Em uma época onde era considerado inapropriado para uma mulher escrever livros, Anne Brontë concebe um dos primeiros libelos feministas da literatura
Foi preciso uma jovem, morrendo de tuberculose, para levantar a questão do papel da mulher em uma Inglaterra imersa na Era Vitoriana. A MORADORA DE WILDFELL HALL, publicado em 1848, é considerado um dos primeiros livros a denunciar a submissão feminina na sociedade inglesa. Para Anne Brontë, autora da obra, a mulher deveria ser dona do próprio destino, o que implica em um novo posicionamento em relação ao homem.
Para a autora, a mulher ideal é Helen, uma decidida jovem que recusa vários pretendentes ao casamento. Ela se apaixona por Arthur Huntingdon, apesar dos protestos de sua tia, com quem mora. Por isso, Helen não está segura de que tomou a decisão certa.

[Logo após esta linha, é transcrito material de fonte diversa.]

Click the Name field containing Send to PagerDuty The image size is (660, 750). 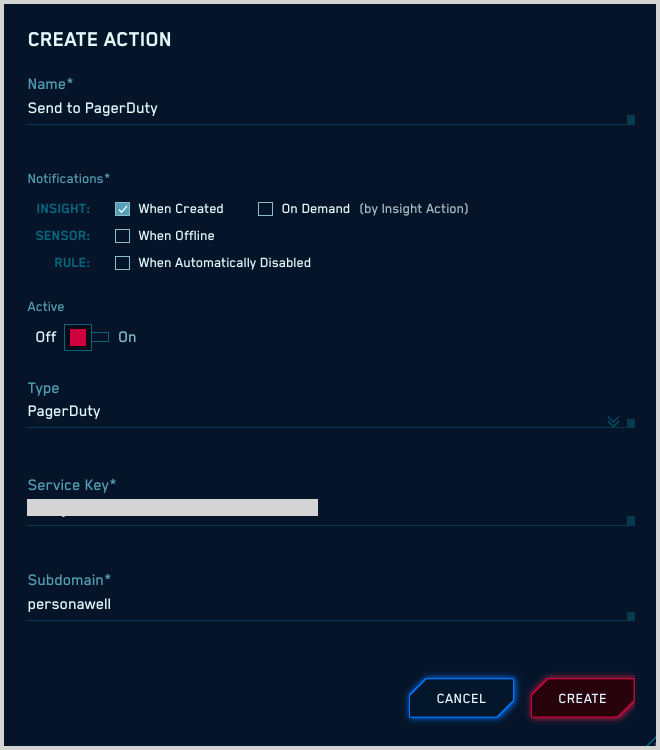point(320,108)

Porém, Helen não ficaria em dúvida por muito tempo, já que, depois de casada, seu marido se mostra propenso a retomar a vida desregrada dos seus tempos de solteiro. Ela se vale da religião para tentar corrigir os hábitos libertinos de Arthur, que por sua vez os justifica como uma espécie de carpe diem. Nesse ínterim, nasce o primeiro filho do casal.

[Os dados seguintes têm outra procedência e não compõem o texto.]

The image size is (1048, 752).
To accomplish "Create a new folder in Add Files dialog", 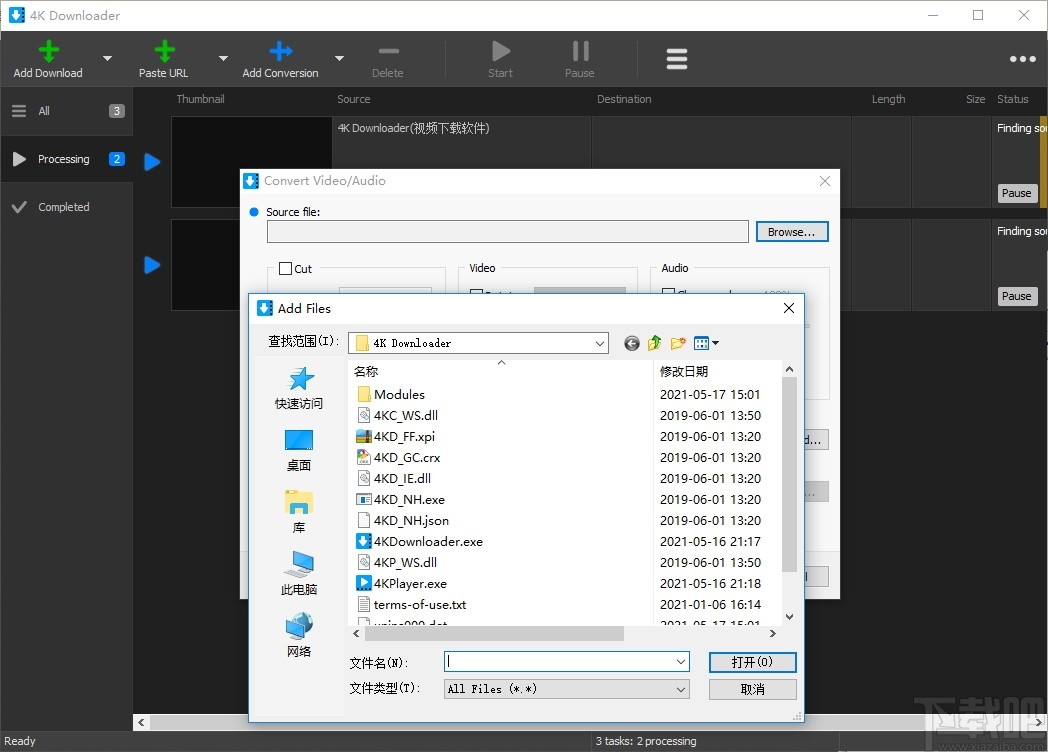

A situação vai se tornando insustentável para a jovem, que se agarra ainda mais à religião – desta vez, como consolo aos crescentes abusos que sofre de seu marido. Com as frequentes visitas de seus amigos, Arthur se torna alcoólatra e ainda mais devasso, a ponto de traí-la com a esposa de um dos seus companheiros.
Ao mesmo tempo, Arthur começa a disputar a atenção do seu filho com a mãe, que se desespera ao ver o garoto aprender os vícios da bebida e da dissipação com seu pai. Helen então arquiteta uma fuga, que é frustrada por Arthur.
No entanto, auxiliada por seu irmão, Frederick, Helen consegue abandonar Arthur e se estabelecer anonimamente em outra cidade. E, então, conhece alguém que a recompensará por ter lutado tanto pelo seu destino.
A obra é discorrida por meio de escritos dos personagens – na primeira e na terceira partes, a trama se desenrola em cartas; na segunda, lê-se o diário de Helen. Isso faz com que a autora privilegie uma linguagem ágil e viva, caracterizando as personagens por meio de seus atos.
A relação conjugal do casal parece refletir o choque entre puritanismo e liberalidade que dominou as discussões morais na Inglaterra vitoriana. Na visão da escritora, considerada a mais pia das irmãs Brontë, a religião e os bons costumes oferecem a redenção; por outro lado, a insistência no desperdício leva à morte prematura. Brontë não separa o mal do bem por sexo: para ela, ambos existem na consciência do indivíduo e apenas a religião pode eliminar um e promover o outro.
Quando de seu lançamento, “A MORADORA DE WILDFELL HALL” foi classificado como inapropriado para o público feminino. Na época, ninguém sabia que o livro fora escrito por uma mulher: já que a literatura era restrita a homens, a escritora utilizou o dúbio pseudônimo de Acton Bell.
Considera-se que o livro seja a resposta de Anne a “O Morro dos Ventos Uivantes”, de sua irmã Emily Brontë.